I remember the call. It was the worst call to receive. You were hysterical and I heard your heart break with every unintelligible word.
I made you repeat yourself, and I’m sorry for that. I made you relive the experience with every word until I finally got the message—you had been raped.
I wanted it to be a sick joke or a disturbing nightmare. But it was as real as it could be. He broke you. Physically. Emotionally. Mentally.
It’s hard being the best friend of someone who endured the most savage manipulation of a beautiful human act. I feel every emotion as if it were my own; I own every experience too.
But I would never wish to feel this pain again, and I sure as hell will never again let you feel this broken.
Even though it was not your first time, this monster took something from you. He took your hope; he dimmed your light. He took your raw belief in love and your respect for the physical poof of that bond. He stole your smile and your sweet thoughts, and instead left you with bruises on your wrists and scars on your memory.
So what do I do now? I let you cry it out. I offer to kill him. I tell you to see someone expertly trained, someone that can give better direction than me.
I tell you to see a doctor and assess your health.
But you are not yet ready to be touched by another person, and that’s ok.
I tell you to go and report this monster who broke you to the police.
But you do not wish to recreate the experience through your words, and that’s ok.

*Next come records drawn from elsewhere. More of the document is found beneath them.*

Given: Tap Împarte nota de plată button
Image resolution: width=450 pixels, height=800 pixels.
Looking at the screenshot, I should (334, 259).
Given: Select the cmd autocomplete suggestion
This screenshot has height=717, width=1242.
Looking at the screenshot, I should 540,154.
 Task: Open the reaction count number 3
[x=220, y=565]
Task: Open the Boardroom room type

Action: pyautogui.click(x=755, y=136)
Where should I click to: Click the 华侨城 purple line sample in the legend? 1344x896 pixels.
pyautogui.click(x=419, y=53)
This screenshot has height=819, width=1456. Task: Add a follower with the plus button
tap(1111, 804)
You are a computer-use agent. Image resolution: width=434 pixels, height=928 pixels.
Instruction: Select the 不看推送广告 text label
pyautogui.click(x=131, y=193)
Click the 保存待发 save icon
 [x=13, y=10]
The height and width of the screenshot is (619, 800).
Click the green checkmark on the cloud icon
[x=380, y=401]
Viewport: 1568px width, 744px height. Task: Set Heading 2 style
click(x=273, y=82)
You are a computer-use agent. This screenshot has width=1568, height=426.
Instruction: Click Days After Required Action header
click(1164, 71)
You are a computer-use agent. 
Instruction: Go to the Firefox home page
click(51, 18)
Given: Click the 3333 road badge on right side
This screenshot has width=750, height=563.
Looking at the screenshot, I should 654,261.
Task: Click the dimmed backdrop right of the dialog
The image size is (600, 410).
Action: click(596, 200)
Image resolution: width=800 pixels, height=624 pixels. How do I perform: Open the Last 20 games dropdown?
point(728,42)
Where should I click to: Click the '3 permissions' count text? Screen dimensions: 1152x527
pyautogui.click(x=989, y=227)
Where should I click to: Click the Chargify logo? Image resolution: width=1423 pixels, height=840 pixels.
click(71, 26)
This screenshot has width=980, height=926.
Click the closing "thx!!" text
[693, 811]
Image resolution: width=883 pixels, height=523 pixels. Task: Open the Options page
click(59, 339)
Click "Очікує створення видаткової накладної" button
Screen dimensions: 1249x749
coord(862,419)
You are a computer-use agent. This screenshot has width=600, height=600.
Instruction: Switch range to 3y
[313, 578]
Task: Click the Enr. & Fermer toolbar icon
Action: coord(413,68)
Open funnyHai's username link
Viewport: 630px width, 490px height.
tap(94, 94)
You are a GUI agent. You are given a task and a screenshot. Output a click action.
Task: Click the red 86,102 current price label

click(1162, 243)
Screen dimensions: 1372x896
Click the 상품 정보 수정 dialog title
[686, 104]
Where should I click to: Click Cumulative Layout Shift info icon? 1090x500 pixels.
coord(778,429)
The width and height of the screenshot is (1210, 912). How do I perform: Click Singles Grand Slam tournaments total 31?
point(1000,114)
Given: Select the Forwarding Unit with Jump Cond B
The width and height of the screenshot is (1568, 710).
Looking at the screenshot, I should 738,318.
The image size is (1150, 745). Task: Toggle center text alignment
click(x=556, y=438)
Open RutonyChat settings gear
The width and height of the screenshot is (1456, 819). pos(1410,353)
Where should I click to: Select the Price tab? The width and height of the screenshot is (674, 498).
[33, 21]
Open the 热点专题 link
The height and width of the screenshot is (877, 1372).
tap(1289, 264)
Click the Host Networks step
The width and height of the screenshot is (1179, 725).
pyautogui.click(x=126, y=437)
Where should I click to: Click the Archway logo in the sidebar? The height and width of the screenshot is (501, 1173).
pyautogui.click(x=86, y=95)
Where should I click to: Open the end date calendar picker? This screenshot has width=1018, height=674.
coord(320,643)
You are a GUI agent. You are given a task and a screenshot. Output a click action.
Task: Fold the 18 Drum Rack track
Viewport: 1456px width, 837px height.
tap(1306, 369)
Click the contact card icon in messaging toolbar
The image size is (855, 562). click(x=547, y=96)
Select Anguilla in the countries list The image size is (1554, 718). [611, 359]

I offer you the names of professionals who can ease your mind and teach you how to cope, how to salvage your wings.
But you aren’t quite ready yet, and that’s ok.
What do I do? I can’t turn back time, and no matter how hard I pray, I cannot undue this.
So, I hold you. I let you go through the stages of fear, grief, anger. I try to stay positive and assure you it will all be ok, even when I’m not so sure myself.
I tell you I love you a million times, because that’s all I can do. I can only show you that it’s possible to love without pain because that’s what you need right now.
It will be ok, you’re too powerful for it not to be. You are my best friend, after all. Every day you are stronger than the one before, and that’s incredible progress.
I know you will soon seek help from someone more qualified than me, and I know that you will talk solely to them about the vicious encounter. I won’t be upset; I understand it would be too painful to taste the bitter experience on your tongue again.
I will check on your healing, but I won’t let this define you. I’ll remind you that flowers bloom in spring even after the harshest winters and that they are more beautiful because of it. I’ll take you shopping and hiking. And when you’re ready to allow another visitor to your body, I will do everything in my power to make sure he is a respectful and gentle guest.
I will be there for you in every way I know how. I will take on any role you need me to be- distractor, listener, caretaker. I will be the happiest when you smile and the proudest when you are ready to open your heart up to love once more.
Take your time. Heal. Grow. Thrive. Don’t let him steal any more from you than he already has.
Remember that I love you, and remember that it will be ok, even if it’s not ok just yet.